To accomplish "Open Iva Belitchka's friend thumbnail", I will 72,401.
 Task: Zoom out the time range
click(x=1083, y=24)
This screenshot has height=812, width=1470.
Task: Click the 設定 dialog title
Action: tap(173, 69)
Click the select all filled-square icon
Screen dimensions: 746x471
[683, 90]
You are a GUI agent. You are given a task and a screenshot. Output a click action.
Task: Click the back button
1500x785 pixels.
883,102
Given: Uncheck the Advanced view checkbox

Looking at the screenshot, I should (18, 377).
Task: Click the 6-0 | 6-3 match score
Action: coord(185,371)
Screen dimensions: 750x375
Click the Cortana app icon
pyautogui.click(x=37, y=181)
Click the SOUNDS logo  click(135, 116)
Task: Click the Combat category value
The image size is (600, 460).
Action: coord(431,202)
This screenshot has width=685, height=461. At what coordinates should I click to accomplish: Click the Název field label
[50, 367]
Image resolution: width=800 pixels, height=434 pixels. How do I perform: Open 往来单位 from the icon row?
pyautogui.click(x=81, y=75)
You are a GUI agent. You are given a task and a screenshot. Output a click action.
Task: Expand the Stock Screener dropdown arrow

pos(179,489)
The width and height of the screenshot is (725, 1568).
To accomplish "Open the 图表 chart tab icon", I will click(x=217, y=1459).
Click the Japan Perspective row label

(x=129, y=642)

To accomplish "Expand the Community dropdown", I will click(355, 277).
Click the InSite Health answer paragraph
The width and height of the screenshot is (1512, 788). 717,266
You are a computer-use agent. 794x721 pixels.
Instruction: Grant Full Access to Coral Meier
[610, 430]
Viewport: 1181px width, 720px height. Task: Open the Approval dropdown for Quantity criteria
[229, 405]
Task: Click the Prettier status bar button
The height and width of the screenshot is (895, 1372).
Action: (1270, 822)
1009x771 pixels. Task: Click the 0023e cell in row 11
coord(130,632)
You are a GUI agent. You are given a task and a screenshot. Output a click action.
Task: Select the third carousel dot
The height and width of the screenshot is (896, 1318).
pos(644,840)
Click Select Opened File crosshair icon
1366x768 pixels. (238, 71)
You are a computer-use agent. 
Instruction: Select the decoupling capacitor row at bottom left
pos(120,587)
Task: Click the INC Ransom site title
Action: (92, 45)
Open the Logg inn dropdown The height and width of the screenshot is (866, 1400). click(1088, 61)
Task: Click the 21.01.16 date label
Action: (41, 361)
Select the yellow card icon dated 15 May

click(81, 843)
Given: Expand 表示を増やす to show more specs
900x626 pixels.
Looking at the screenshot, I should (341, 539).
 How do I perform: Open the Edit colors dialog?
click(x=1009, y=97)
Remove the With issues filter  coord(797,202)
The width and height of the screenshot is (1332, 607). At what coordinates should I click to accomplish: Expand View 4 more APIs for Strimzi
━━━━━━━━━━━━━━━━
* [Requirement] Pick each line holding "more" out of the entries above and return it.

* [Answer box]
Given: Expand 表示を増やす to show more specs
The width and height of the screenshot is (1332, 607). At what coordinates should I click to accomplish: Expand View 4 more APIs for Strimzi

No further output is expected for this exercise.